I was reading Spike's most recent entry about working a benefit, her son's birthday, and watching an Austin musician play with her son onstage:

"But the real, true highlight of the show was The Shelley King Band. How I missed hearing this woman sing up until this point is beyond me, but I count that as a major oversight and complete loss. Holy Mother she is fantastic, and a great songwriter, with a million references to the weather that escaped being cliché and put me right in the moment, right there on her porch watching the rain come down.

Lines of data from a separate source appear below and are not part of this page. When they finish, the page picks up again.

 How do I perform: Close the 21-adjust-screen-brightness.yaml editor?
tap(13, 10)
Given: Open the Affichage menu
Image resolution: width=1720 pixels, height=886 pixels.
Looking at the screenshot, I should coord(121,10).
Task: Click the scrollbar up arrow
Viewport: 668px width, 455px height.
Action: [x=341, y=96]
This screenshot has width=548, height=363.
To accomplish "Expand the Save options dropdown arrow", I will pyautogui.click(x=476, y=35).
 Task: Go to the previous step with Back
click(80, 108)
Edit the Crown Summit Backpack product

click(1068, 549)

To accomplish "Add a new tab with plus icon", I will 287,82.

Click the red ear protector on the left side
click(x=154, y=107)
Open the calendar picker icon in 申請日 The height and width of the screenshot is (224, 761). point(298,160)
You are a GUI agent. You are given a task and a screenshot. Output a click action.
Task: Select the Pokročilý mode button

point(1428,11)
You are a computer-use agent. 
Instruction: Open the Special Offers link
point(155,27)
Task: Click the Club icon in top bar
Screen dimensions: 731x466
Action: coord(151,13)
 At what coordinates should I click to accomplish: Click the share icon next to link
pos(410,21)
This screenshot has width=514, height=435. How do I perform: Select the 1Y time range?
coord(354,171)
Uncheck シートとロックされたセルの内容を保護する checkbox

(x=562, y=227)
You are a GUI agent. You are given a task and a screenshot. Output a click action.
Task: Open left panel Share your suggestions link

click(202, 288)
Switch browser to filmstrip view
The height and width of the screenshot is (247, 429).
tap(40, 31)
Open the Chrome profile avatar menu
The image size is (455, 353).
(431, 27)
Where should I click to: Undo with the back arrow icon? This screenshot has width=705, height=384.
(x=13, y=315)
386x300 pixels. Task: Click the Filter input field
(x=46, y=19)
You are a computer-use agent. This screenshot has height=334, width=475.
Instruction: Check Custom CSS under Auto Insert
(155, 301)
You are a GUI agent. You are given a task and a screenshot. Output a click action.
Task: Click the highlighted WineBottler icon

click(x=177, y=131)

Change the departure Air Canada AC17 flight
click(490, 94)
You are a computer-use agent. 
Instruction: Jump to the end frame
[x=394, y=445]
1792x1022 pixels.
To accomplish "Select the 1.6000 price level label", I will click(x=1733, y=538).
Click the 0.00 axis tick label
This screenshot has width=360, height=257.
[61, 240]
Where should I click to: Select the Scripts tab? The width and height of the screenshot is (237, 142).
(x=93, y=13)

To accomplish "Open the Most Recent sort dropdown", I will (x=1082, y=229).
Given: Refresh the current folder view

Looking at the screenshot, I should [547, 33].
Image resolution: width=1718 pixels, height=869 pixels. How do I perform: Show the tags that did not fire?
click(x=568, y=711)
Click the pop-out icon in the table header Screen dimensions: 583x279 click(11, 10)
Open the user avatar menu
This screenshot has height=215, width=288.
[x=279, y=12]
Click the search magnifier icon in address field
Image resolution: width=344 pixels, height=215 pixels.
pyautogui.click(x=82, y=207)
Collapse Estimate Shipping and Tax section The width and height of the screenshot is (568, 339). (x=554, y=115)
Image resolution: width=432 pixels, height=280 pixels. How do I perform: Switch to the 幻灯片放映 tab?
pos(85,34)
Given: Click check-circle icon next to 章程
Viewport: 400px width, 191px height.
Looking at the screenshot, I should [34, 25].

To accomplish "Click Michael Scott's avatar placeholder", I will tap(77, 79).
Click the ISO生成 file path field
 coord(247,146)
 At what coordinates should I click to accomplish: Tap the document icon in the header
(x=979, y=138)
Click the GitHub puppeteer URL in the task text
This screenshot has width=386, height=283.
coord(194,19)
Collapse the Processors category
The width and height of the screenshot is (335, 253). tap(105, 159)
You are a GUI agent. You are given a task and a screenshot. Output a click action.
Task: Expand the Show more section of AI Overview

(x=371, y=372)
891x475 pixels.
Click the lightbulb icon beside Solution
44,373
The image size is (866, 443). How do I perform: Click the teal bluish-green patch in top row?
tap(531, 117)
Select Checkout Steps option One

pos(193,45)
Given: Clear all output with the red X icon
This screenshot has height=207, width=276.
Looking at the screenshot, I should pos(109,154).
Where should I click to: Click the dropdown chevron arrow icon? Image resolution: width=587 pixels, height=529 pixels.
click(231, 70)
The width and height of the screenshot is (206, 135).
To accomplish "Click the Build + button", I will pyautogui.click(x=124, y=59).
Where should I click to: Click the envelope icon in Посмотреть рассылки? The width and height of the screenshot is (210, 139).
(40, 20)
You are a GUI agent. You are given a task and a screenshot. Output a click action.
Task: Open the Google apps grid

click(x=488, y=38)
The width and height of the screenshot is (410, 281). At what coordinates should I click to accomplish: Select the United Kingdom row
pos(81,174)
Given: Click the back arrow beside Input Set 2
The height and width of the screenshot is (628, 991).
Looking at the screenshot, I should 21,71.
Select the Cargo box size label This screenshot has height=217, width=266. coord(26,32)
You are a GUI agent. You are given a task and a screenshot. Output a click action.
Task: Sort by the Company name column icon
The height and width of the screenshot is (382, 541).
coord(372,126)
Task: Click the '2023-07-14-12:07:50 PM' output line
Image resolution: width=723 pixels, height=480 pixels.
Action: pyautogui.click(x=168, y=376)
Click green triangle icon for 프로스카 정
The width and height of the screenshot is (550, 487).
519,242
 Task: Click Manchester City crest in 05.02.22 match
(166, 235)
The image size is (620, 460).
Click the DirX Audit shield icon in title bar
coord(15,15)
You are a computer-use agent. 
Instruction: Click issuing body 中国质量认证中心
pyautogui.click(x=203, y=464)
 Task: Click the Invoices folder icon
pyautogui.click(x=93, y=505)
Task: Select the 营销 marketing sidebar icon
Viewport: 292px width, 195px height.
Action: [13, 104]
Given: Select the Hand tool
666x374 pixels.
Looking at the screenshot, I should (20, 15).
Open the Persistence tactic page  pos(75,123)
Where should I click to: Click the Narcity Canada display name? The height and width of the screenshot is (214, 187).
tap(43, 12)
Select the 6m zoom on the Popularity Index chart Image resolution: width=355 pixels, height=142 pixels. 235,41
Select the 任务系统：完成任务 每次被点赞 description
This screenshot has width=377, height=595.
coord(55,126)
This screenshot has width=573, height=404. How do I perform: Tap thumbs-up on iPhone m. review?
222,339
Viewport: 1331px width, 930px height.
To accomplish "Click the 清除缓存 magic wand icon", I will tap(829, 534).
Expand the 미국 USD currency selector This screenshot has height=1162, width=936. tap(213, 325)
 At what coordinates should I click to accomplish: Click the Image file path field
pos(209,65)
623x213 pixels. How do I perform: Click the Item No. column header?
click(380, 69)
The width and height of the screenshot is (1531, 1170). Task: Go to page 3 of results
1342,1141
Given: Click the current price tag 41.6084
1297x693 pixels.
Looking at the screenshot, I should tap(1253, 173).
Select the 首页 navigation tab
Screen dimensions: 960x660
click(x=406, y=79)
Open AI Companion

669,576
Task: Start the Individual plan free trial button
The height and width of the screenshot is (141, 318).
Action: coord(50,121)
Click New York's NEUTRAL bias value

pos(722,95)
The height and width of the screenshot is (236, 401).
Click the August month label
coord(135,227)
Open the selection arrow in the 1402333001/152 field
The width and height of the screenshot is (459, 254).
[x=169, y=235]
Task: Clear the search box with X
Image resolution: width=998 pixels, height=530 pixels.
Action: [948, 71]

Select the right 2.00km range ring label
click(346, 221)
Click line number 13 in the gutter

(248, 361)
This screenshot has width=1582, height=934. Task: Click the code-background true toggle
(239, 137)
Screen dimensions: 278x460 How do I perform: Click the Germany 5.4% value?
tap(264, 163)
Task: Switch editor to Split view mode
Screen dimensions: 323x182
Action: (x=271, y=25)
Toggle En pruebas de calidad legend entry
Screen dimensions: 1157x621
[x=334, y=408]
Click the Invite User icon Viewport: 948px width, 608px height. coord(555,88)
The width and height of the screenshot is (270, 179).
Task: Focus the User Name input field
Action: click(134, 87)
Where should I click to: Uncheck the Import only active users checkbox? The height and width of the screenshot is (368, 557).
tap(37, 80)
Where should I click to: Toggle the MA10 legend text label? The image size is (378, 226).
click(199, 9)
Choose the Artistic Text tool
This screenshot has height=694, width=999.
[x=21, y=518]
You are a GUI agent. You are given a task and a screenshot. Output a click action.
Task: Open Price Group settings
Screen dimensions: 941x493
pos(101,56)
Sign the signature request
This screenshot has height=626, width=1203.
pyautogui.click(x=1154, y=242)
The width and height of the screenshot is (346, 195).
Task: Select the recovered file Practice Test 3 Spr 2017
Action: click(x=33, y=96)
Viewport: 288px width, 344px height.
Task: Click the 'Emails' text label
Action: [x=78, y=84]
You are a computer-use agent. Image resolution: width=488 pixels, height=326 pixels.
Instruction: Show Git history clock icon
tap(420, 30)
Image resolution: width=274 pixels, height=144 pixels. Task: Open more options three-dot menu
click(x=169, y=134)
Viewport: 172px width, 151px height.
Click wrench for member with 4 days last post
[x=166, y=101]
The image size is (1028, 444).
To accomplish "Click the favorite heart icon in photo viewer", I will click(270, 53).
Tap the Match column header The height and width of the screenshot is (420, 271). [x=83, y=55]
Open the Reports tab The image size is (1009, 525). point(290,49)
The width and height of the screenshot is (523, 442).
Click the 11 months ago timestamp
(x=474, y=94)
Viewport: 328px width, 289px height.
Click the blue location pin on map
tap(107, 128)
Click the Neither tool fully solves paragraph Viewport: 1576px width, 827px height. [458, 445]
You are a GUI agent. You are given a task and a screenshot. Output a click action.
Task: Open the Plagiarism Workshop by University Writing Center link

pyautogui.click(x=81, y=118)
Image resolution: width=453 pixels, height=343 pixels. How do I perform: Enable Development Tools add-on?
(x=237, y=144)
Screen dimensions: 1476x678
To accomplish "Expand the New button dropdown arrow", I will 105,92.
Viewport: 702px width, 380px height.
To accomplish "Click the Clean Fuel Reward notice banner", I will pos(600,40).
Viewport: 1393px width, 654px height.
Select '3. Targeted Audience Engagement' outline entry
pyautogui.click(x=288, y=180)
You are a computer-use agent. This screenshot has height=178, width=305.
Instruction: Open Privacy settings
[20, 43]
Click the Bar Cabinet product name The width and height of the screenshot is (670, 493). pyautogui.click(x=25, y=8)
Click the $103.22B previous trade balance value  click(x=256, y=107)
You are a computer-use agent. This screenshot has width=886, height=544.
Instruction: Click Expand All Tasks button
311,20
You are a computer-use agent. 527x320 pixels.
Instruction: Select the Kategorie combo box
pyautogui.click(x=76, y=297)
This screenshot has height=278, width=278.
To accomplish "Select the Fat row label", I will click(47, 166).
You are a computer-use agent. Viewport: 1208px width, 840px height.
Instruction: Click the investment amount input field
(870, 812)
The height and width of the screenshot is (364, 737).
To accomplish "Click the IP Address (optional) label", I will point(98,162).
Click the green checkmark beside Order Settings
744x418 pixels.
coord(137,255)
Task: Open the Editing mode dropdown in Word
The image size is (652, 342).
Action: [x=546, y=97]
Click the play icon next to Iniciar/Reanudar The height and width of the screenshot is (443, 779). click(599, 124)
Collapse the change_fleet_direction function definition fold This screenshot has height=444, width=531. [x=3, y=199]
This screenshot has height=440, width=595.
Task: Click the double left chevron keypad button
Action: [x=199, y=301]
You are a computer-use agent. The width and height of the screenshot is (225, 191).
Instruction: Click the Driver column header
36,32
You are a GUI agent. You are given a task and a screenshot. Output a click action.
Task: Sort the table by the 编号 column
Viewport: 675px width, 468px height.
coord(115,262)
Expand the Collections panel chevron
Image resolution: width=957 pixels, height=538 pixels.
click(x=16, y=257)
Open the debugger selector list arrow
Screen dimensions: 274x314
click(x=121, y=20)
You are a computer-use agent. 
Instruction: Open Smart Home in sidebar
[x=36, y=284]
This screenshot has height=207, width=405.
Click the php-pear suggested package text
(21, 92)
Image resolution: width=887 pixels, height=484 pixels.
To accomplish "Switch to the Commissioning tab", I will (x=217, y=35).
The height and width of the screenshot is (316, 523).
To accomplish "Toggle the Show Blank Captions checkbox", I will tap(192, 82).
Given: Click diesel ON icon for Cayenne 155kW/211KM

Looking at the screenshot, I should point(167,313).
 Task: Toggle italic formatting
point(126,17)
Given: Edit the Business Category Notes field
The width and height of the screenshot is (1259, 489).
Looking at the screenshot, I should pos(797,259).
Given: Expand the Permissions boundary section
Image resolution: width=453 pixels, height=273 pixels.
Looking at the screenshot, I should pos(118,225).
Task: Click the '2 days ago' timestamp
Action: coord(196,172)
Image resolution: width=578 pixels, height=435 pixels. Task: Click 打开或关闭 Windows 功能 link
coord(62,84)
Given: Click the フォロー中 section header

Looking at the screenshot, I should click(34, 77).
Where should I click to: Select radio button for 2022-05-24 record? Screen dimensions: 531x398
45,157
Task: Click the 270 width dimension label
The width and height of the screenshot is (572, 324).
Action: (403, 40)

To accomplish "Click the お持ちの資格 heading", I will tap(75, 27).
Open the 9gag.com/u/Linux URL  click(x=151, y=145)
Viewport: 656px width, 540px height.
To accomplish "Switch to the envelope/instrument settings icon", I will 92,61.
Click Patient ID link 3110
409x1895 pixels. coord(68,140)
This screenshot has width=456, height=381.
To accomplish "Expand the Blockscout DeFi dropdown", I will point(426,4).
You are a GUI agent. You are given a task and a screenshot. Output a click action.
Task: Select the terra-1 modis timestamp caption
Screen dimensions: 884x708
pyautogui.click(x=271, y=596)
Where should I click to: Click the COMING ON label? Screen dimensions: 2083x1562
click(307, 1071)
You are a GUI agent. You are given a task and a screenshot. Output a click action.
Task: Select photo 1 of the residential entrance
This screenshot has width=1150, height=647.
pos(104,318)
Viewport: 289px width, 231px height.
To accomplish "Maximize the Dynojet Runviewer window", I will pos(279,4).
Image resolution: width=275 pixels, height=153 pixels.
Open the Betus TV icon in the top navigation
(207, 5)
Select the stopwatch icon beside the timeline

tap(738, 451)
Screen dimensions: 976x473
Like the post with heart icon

Best of all, though, was that when Shelley plays, her three year old, Clark, stands beside her with a little guitar and a tiny mic stand. Wait til I post the pictures. Clark knows every word to every song and he stands there and sings and it is beyond a riot.
...

Just watching Clark would've been enough but there was an added bonus. As it happens, when Henry was three, we used to go see Don Walser play every week at Jovita's. And Henry had an itty-bitty guitar with no strings. And he'd go and stand right next to Don Walser and "strum" and it was the cutest thing. So watching Clark, as the now 6' 1" Henry sat behind me, grinning at the sight, just thrilled me."

Reading the entry gave me the strong urge (always present, but sometimes more suppressed/repressed than at other times) to move back to Austin. I had this image of living life with Zoe in Austin. She loves music and dancing--the first time I felt her move in the womb was during a live show at Trinity Pub and right now she seems to really like Stevie Ray Vaughn--and I just had this image of her growing up with music as a natural part of life, in restaurants and coffee shops and everywhere.

I followed the link to the musician's Myspace page and heard "Call of My Heart," which is about being called home.

I think I stress Nate out when I talk about Austin. We both have had our moments of wanting to move back, and moments of feeling more-or-less content with where we are. We like our house, have good jobs, etc. The road blocks have always been the same. We haven't had much luck finding jobs in Austin. When we were younger, we might have just taken the chance and moved there. But now we have responsibilities--the mortgage, the need for medical insurance for Zoe, etc. A move to Austin hasn't come together for us but the desire remains. I'm not sure what that means. Perhaps that it's not the right time?